Data Security Bundle Installation Service

Overview

This service is designed for customers who have purchased the Security Bundle and need installation and configuration assistance deploying Ransomware Defender, Easy Auditor and Security Integrations.

Dell SKU: AD154078. Superna Product Code: eyeglass-P028-INS

• Service Delivery: Remote sessions for audio, video and screen sharing via Zoom, VPN or alternate remote access to customers' PowerScale equipment.

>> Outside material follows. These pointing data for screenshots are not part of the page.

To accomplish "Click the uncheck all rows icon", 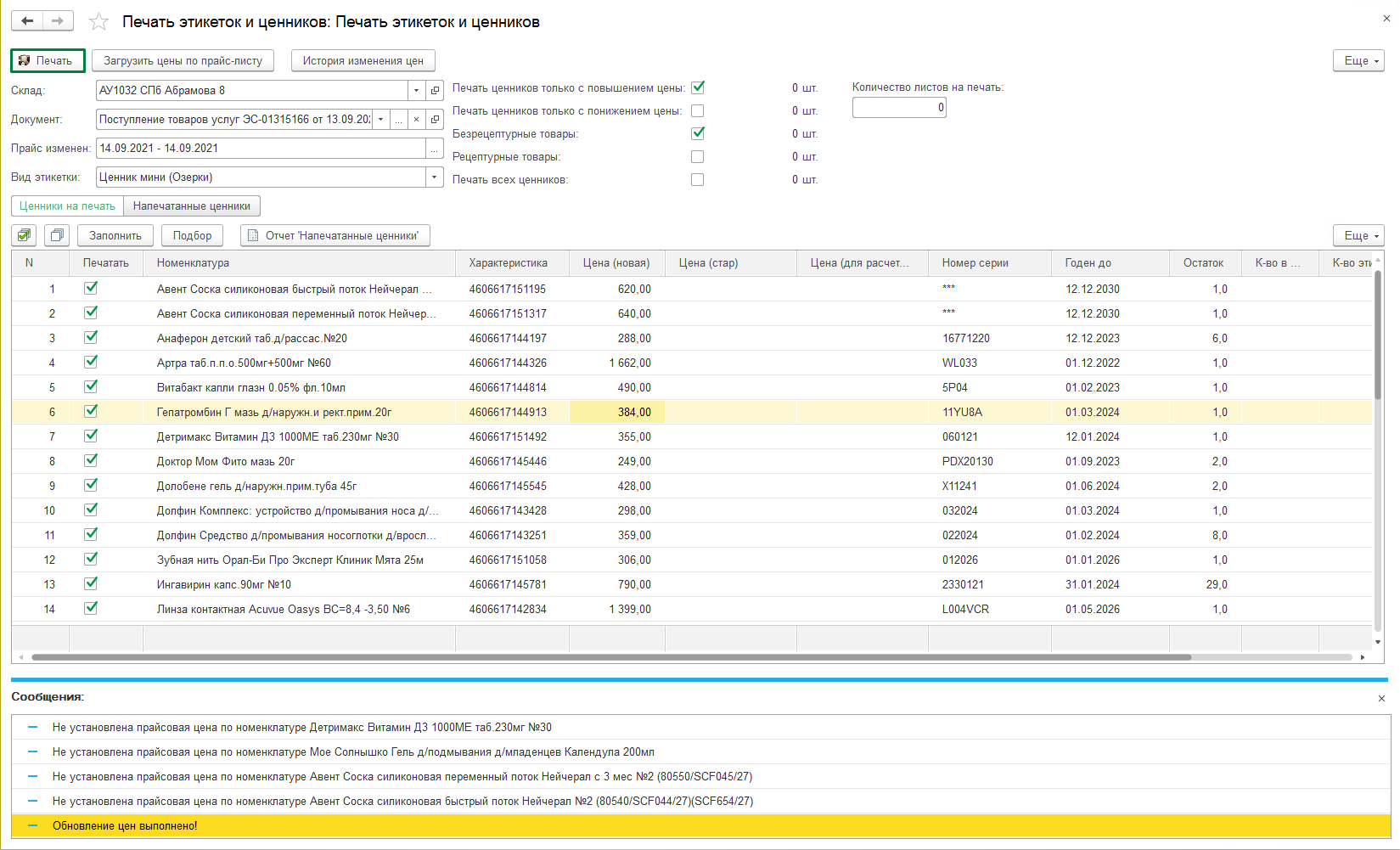I will click(x=57, y=235).
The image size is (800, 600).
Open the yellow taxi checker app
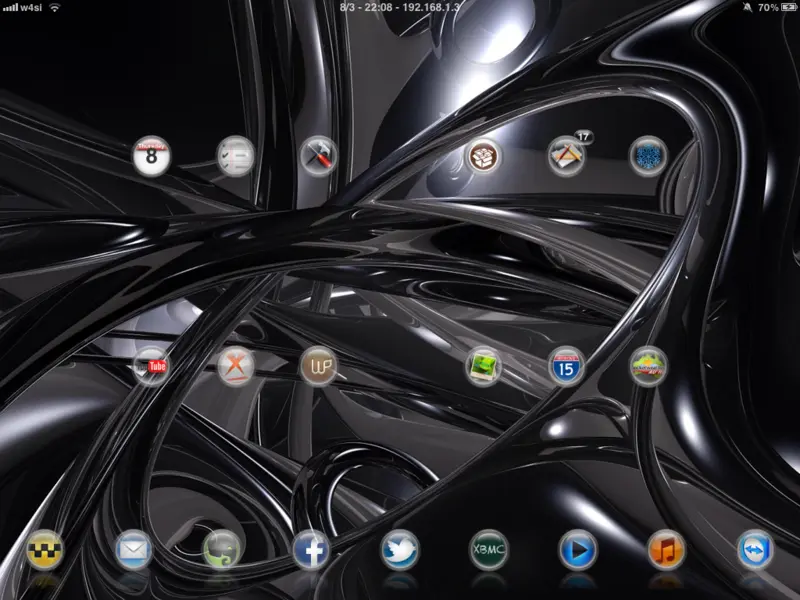pos(45,549)
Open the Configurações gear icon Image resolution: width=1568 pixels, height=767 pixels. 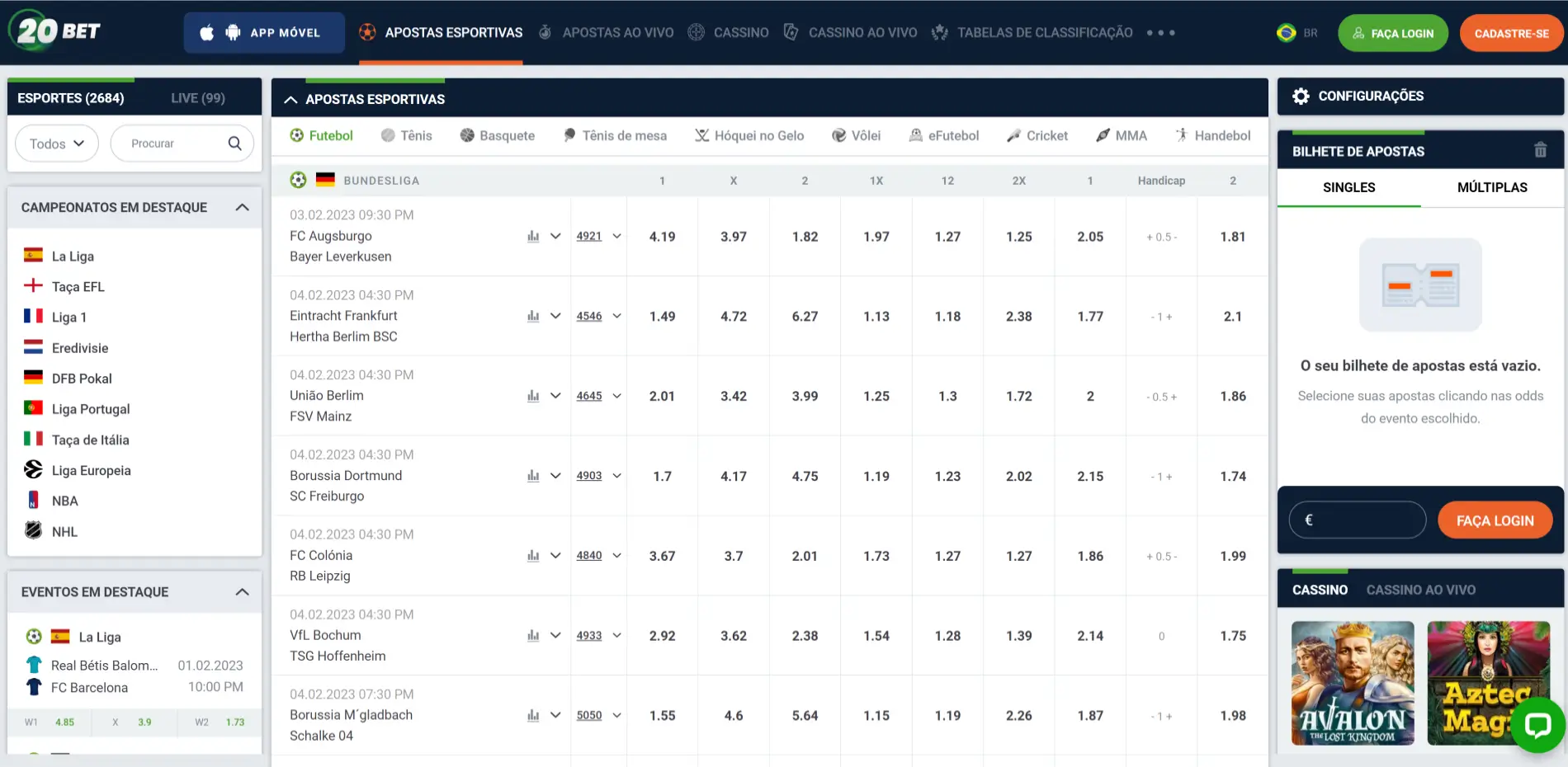click(1301, 96)
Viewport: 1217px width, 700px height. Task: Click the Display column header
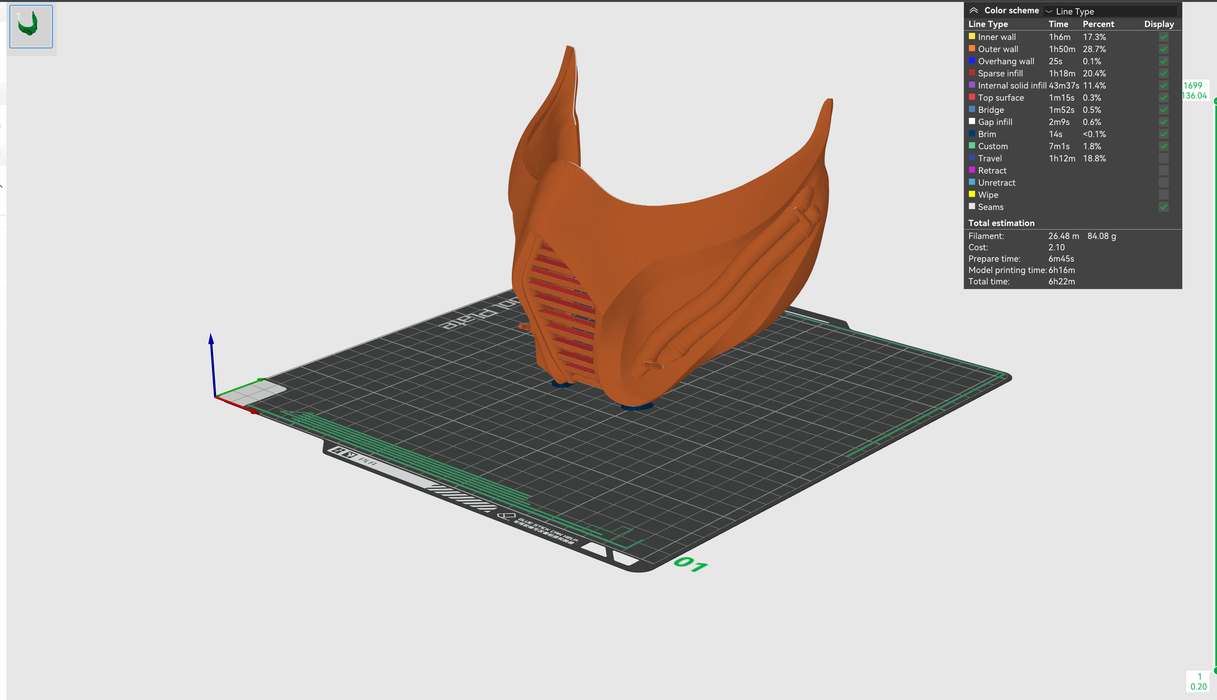click(x=1159, y=24)
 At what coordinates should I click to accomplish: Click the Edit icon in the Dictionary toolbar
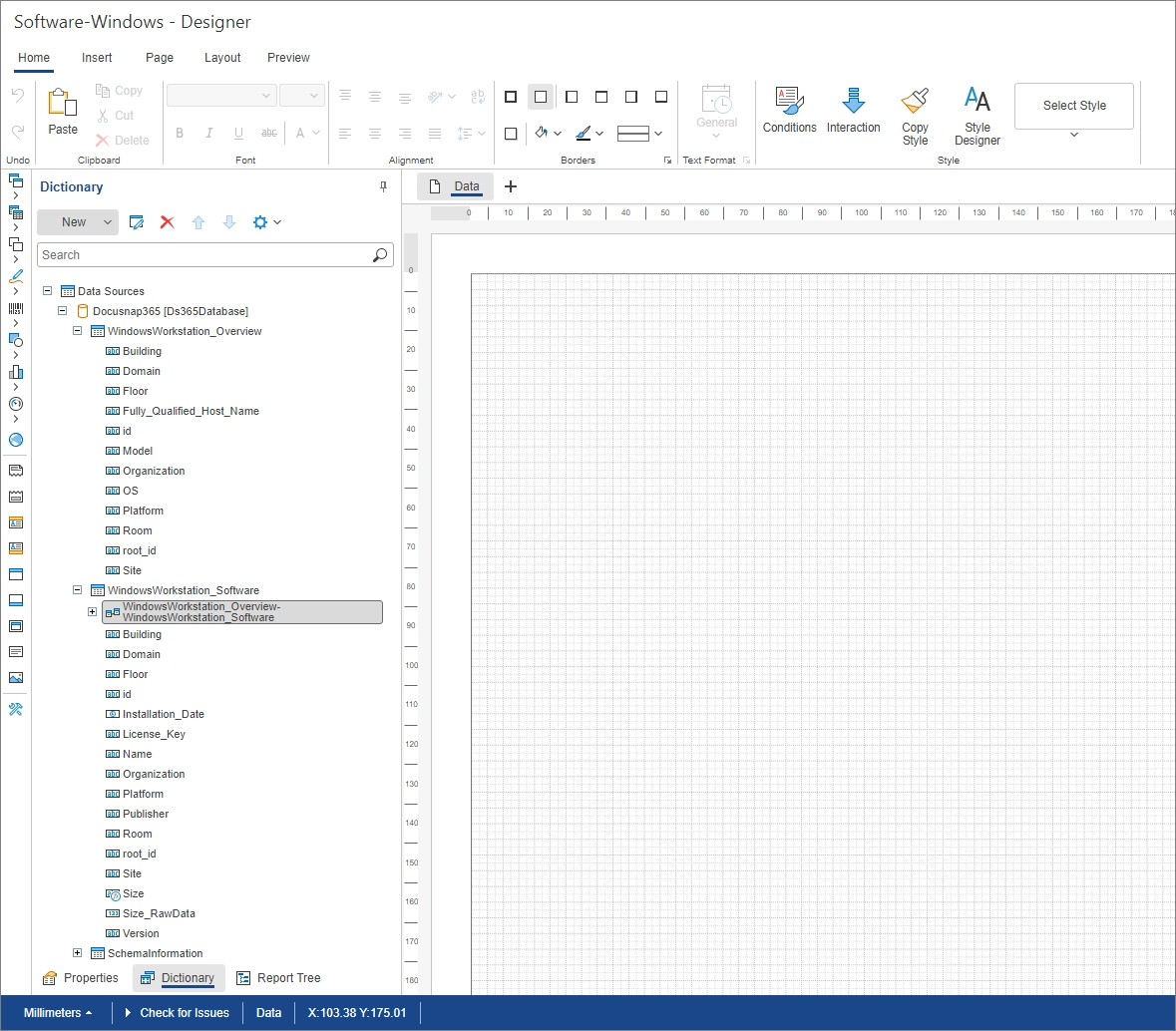pos(137,222)
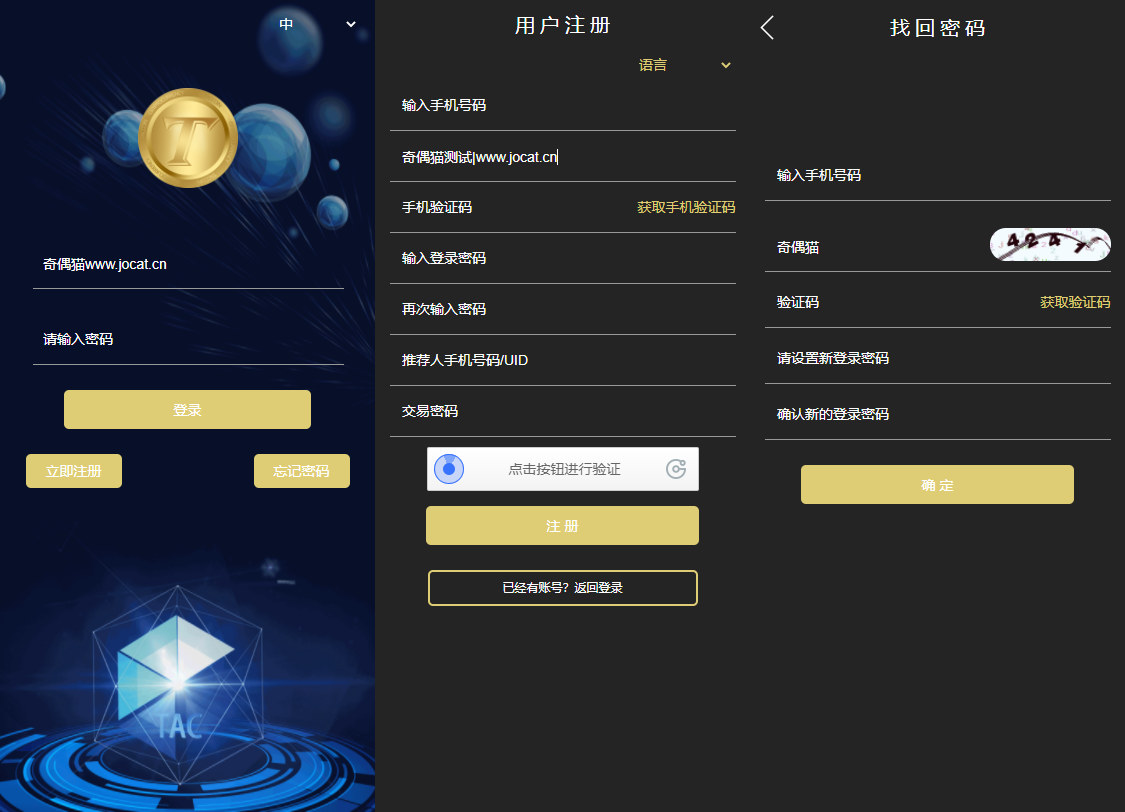This screenshot has width=1125, height=812.
Task: Click the chevron next to 语言
Action: [x=725, y=65]
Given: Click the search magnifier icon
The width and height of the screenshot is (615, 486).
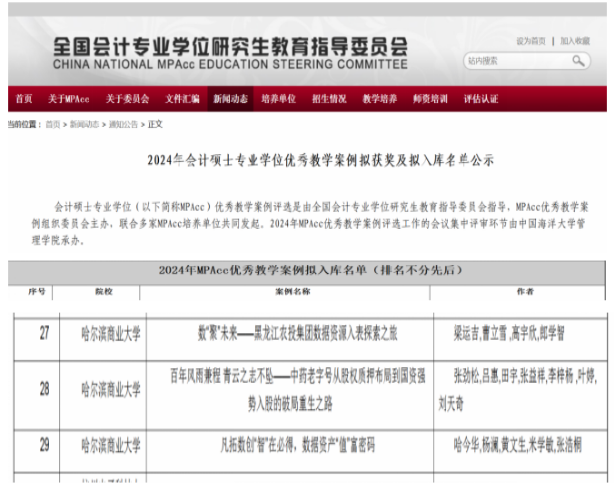Looking at the screenshot, I should 579,61.
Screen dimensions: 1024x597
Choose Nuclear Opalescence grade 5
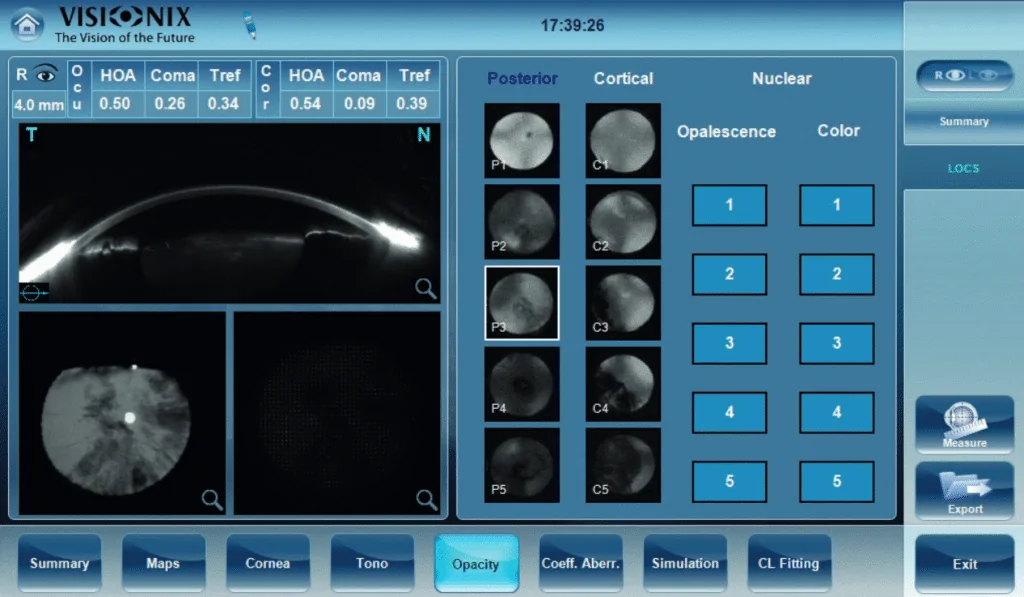729,481
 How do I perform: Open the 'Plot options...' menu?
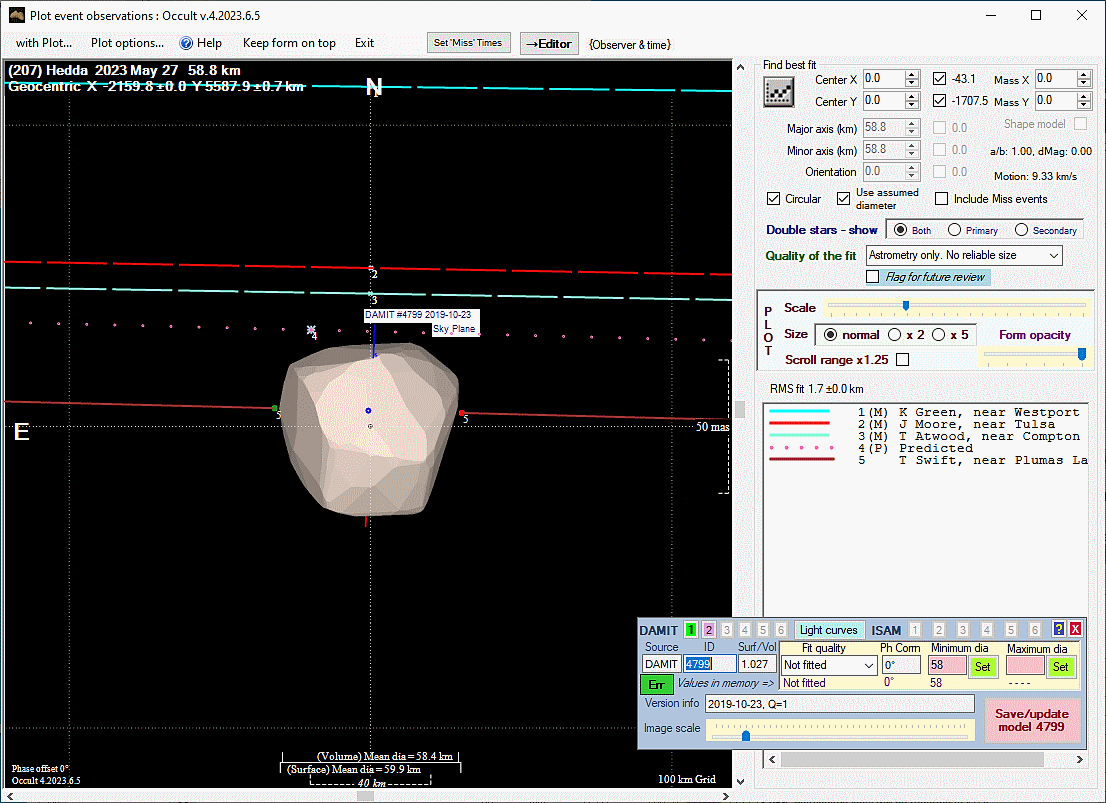coord(127,43)
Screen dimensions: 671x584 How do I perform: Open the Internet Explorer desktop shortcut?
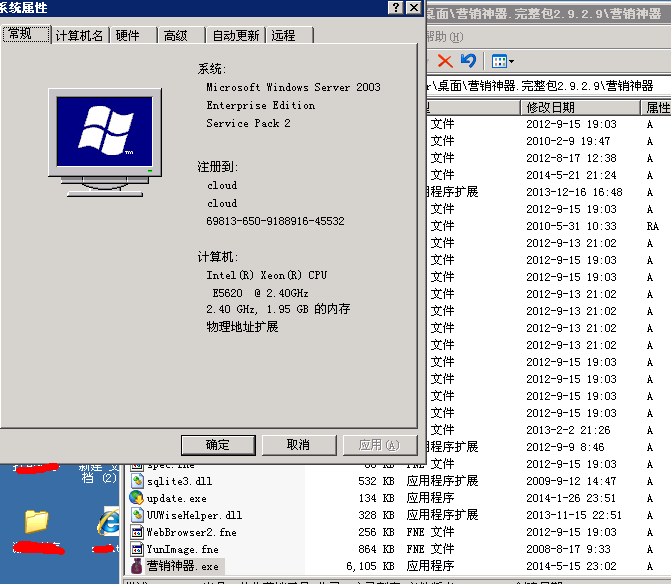click(106, 521)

Estimated three (3) hours over a span of 1-2 days with dedicated customer technical resources.
• Service scope covers a single clustered ECA agent installation and configuration, with up to 2 collocated PowerScale Clusters.
• Operating Hours: Monday to Friday 9 am - 4 pm in your local time zone excluding major holidays.
• Terms and Conditions:
  • Legacy EULA: https://manuals.supernaeyeglass.com/project-eula-and-support-agreement/HTML/supernaeyeglasseulaandsupportservicesagreemen.html
  • Subscription EULA: https://manuals.supernaeyeglass.com/project-eula-and-support-agreement/HTML/superna-subscription-terms-and-conditions.html

Exclusions

• Superna resources are not authorized to provide design recommendations for Disaster Recovery features. This would require a purchase of the DR Design and Implementation Service
• Hands-on changes to external IT components, for example DNS, Active Directory, PowerScale or other non Superna supplied products.
• Service delivery requires customers to have hands-on knowledge of all external IT components.

Prerequisites

Complete these steps prior to scheduled installation and configuration:

• Complete a Pre-Installation Questionnaire Form located here
• Send a schedule installation request to services@superna.net
• Core Agent Appliance is installed
• Run an event rate script to determine a number of VMs
• On the day of installation confirm availability of the DNS administrator to make changes if the above steps require debugging or were misconfigured.
• Firewall ports opened as per documentation for ECA clusters

Service Methodology Flow

Initial Setup and ECA (Extended Cluster Agent) Installation and Configuration Service

ECA Agent Installation Phase - Remote installation with customer to accomplish the following:

• Prerequisite - Gather and review site installation data submitted from the questionnaire

Configuration Phase - Remote

• Apply License
• Edit configuration file on agent startup
• Startup clustered agent code
• Configure PowerScale to audit files for testing phase
• Verify audit messages are being processed
• Completed

Ransomware Defender Configuration Phase

Configuration and Testing:

• Configure Security Guard feature
  • Validate successful execution
  • Configure schedule
  • Knowledge transfer on log file validation for Security guard
• Enable monitor mode to baseline user behavior
• Review Security assessment on enforcement section in the admin guide
• Schedule follow on Health Check and Knowledge Transfer sessions two-three weeks from phase completion

Knowledge Transfer:

• How to enable production mode
• Operational cluster management section
• How to process security incidents work flow from the admin guide: How to respond to Security Events for Warning, Major or Critical Events
• How and when to make white list changes when introducing new server applications that write data to PowerScale
• UI walk through

Easy Auditor Configuration Phase

Configuration and Testing:

• Verify audit data is being stored in the analytics database with query interface
• Run test user query report
• Run test path based report
• Test Where did my folder go?
• Review test wiretap functionality on a path with a test user mounting and accessing files

Knowledge Transfer Phase

• How to build a query and filter on user, path, file extension, file action
• How to run query reports
• Where to read documentation on Easy Auditor Operations.
• Cluster Operations

Service complete - Review and deliver final ECA Installation Report.